Posted on November 15, 2024November 18, 2024 By admin


Marinade:

760g chicken thighs, cut into bite-sized pieces
150g yogurt
2.5 tsp (6g) chili powder
1 tsp (2g) turmeric
2 tsp (10g) lemon juice
1 tsp (2g) ground cumin
1 tbsp (7g) Garam masala
2 tsp (10g) sea salt
2-inch knob ginger grated

Curry Sauce:

1 onion, thinly sliced
1 tsp (2g) Garam masala
1 tsp (2g) chili powder
1/2 tsp (1g) turmeric
1/2 tsp (1g) fenugreek powder
1 tbsp (13g) sugar
2 tbsp (28g) ghee
1 tbsp (15g) grated ginger
Salt to taste
400g crushed tomatoes
180ml heavy cream
30g unsalted butter
Fresh coriander for garnish

Marinade:

Place your chicken thighs in a bowl, add the rest of the ingredients and mix thoroughly, ensuring the chicken gets completely coated with the marinade. Cover with plastic wrap and reserve.

Curry Sauce:

Heat a 12” nonstick skillet over medium-high heat, add ghee; once melted, add your marinated chicken pieces and sear them on all sides until golden brown. Remove your chicken, place it on a baking sheet, and reserve.

Add your onions, season with salt, add ginger, and cook until softened in the same pan, stirring often, followed by Garam Masala, chili powder, turmeric, fenugreek powder, and sugar.

Add in your crushed tomatoes and reduce for 2 minutes.
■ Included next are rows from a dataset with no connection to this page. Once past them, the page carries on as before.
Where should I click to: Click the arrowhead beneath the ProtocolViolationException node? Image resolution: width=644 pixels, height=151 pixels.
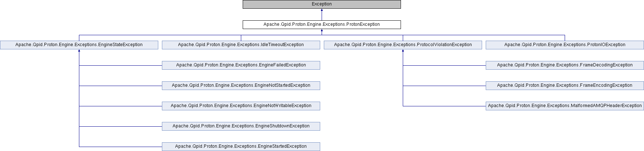click(x=403, y=51)
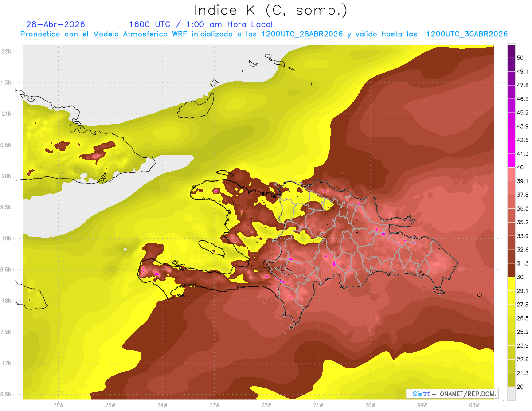Click the 68W longitude axis label
Screen dimensions: 532x411
click(473, 405)
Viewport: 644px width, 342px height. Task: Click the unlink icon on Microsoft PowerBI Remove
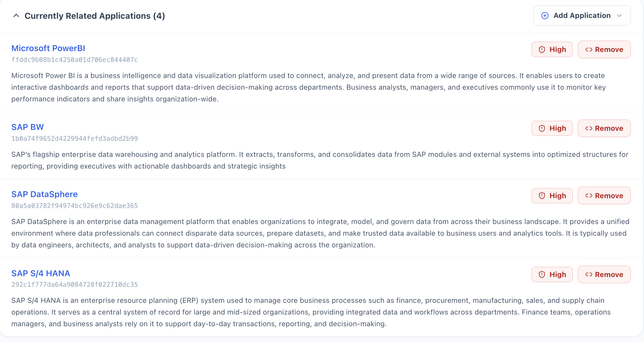pos(589,49)
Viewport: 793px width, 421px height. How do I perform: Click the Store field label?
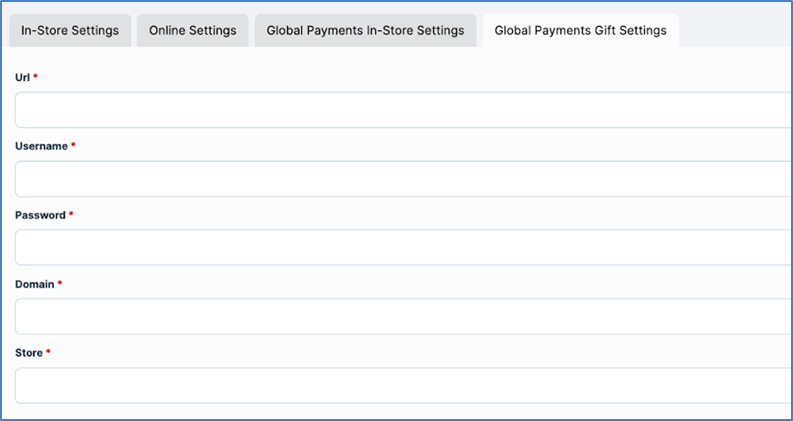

Place the onion mix in the blender and blend until smooth.

Place the sauce back in the pan, add your chicken, cover with a lid and simmer for seven minutes; add heavy cream and simmer till thickened.

Cut the heat, stir in butter, and season with salt to taste.

Serve your chicken over rice, optionally garnished with cilantro.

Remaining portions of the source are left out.